Pages

Tuesday, June 24, 2014

3 Mantras to Ban from the Boardroom


“Make the lie big, make it simple, keep saying it, and eventually they will believe it.”


Variations of this idea have been attributed to numerous leaders across history (none of them admired today).  Yet I’ve noticed a tendency—even in Christ-centered organizations—to repeat, repeat and repeat various mantras. After time, most people have bought in—even if the mantras or axioms are not even biblical. Examples:

#1. The Three W’s: Work, Wisdom and Wealth.  This one suggests that a board member is doing well if he or she contributes just one of the three W’s: work, wisdom or wealth. Where’s that in your Bible?  

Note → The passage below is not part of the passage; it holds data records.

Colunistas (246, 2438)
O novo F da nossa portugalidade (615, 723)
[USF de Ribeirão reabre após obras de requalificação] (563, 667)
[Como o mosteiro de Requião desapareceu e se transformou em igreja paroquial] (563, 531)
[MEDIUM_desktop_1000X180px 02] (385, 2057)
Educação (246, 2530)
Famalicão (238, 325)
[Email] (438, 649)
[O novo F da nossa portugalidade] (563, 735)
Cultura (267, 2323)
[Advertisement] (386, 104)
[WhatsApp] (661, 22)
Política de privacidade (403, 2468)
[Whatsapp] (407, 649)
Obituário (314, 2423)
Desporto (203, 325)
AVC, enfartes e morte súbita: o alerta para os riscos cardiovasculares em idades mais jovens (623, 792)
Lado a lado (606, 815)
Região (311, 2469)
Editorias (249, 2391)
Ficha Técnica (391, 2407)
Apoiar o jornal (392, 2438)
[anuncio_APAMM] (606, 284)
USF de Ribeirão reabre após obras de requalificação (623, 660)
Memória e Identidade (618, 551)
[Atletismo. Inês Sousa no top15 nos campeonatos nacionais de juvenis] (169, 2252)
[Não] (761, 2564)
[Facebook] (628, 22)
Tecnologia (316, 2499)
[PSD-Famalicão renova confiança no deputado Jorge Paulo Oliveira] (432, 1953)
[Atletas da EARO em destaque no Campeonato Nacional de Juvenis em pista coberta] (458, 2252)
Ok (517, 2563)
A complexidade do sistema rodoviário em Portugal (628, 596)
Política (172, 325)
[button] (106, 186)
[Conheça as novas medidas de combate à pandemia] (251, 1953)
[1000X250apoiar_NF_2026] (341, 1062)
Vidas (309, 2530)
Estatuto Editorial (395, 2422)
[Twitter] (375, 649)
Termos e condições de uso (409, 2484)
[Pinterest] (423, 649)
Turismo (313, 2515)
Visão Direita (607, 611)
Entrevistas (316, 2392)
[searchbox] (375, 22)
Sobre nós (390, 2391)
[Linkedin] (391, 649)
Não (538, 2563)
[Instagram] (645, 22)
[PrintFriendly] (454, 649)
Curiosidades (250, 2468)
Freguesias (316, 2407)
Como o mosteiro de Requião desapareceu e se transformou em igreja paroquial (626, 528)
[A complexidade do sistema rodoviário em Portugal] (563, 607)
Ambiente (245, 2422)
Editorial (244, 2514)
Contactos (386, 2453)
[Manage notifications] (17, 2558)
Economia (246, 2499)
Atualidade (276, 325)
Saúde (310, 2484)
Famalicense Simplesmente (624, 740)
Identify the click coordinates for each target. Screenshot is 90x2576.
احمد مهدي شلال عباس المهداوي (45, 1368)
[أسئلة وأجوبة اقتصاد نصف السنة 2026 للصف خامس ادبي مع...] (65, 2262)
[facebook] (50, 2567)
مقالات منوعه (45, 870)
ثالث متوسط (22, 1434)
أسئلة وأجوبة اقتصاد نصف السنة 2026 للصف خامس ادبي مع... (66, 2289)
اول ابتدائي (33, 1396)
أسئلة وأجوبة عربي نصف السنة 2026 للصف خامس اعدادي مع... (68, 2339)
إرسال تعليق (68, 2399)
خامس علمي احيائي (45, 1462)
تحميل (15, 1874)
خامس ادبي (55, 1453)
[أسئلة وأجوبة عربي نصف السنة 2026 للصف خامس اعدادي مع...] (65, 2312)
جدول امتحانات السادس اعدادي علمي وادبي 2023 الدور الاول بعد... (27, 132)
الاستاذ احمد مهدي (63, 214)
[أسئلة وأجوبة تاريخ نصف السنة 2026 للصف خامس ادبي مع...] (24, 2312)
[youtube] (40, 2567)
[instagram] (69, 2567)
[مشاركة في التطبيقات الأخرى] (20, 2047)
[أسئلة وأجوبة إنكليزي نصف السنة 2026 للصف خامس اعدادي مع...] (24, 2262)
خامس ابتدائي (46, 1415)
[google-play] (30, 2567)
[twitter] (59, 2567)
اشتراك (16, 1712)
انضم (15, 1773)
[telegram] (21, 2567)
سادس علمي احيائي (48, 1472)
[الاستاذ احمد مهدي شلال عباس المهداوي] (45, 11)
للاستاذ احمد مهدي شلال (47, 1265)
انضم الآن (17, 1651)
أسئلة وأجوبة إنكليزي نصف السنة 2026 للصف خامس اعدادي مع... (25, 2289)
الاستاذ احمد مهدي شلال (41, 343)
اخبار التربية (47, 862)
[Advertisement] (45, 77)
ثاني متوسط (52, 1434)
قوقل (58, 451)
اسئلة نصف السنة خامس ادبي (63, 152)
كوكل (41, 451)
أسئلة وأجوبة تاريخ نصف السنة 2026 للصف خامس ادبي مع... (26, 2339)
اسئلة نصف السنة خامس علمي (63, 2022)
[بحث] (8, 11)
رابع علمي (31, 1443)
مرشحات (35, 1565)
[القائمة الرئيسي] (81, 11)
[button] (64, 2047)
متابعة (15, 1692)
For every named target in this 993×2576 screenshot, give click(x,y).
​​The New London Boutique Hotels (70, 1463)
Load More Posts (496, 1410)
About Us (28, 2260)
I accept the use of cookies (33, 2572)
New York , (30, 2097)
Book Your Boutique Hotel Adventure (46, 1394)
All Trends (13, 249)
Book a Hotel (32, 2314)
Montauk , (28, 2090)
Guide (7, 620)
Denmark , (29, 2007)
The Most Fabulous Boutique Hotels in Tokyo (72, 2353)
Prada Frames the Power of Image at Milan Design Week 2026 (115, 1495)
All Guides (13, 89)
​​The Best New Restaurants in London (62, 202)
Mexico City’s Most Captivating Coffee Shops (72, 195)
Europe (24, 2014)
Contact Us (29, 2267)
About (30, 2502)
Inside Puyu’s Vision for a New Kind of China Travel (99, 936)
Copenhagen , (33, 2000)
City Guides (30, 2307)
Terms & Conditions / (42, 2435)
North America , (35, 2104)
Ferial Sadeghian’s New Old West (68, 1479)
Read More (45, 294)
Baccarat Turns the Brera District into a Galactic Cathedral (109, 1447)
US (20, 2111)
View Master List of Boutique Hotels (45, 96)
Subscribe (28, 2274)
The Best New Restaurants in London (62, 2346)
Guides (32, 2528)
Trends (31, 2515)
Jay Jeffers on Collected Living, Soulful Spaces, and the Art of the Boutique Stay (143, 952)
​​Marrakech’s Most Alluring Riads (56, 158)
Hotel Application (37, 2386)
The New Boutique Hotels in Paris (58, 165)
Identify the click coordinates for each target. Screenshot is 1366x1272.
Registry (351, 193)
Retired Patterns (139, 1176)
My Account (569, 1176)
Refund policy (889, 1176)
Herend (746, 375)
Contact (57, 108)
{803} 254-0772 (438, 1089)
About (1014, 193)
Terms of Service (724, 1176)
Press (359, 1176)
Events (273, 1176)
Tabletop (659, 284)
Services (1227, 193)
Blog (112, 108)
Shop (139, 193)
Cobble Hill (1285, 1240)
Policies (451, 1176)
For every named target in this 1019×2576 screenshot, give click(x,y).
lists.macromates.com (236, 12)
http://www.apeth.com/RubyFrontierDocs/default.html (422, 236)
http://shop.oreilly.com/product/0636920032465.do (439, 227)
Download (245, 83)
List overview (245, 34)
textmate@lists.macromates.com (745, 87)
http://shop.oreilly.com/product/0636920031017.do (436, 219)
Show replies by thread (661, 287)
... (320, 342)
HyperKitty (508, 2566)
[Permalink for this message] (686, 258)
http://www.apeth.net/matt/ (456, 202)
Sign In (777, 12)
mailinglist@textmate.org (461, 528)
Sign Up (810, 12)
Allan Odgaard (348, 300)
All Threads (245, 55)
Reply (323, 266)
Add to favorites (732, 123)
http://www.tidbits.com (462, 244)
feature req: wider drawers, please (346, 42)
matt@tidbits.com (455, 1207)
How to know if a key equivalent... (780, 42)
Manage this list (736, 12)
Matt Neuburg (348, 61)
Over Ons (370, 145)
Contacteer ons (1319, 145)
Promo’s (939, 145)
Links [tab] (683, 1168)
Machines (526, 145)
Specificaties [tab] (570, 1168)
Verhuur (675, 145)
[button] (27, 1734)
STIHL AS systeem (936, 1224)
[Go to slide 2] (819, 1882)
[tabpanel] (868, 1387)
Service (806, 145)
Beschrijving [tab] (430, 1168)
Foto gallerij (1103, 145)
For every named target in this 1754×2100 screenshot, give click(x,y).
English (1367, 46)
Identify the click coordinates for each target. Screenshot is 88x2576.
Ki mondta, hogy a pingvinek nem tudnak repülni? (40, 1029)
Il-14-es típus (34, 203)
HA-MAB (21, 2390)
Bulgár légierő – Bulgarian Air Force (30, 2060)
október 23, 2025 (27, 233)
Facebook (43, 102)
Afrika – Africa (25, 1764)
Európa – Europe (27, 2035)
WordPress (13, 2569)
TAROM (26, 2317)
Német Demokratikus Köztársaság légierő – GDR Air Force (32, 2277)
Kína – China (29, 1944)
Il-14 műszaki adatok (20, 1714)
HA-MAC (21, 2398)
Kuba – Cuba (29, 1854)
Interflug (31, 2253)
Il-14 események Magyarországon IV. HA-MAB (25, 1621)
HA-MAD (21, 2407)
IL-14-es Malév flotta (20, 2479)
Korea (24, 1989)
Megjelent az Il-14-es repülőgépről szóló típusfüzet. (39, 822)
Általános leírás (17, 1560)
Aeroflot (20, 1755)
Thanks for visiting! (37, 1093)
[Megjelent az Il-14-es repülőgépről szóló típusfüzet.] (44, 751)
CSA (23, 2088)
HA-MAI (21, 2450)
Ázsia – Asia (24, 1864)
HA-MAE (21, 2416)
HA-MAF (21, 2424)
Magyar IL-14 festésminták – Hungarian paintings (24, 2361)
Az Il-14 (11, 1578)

John Frank, author of the quick-reading 55-page book, Stewardship as a Lifestyle: Seeking to Live as a Steward and Disciple, explains it this way:

“Some may believe that if you give time as a volunteer then you do not need to be a financial donor to the organization.  While all gifts of time, leadership and volunteering are appreciated, there is no measurement system in scripture to allow a gift of one type to cancel the need to grow in one’s holistic stewardship.”

#2. Ask the Busiest People to Serve—They Get Stuff Done.  This mantra must be banned from the boardroom!  Increasingly, many boards are finding that the busiest people are too busy.  They don’t: attend board meetings consistently, do the homework, engage deeply as stewards of God’s work, or—ahem—answer their emails. 
Busyness 
Is Not Godliness!

My personal pattern is not prescriptive for anyone else—but I limit my board service to just one board at a time. Others serve on only two boards. Maybe in full retirement a gifted person can serve on three or more boards—but calendar conflicts will be inevitable. Board service must be a faith trip, not an ego trip.

#3. We Don’t Need an Annual Board Self-Assessment Survey. The ingredients for this common myth are part ego, part arrogance, and part negligence.  Skipping an opportunity for every board member to weigh-in on board effectiveness is short-sighted.  At best, perhaps the board is too busy with non-essentials. At worst, perhaps the board is not open to a discernment process when the Lord can speak into areas of Christ-centered governance that need improvement.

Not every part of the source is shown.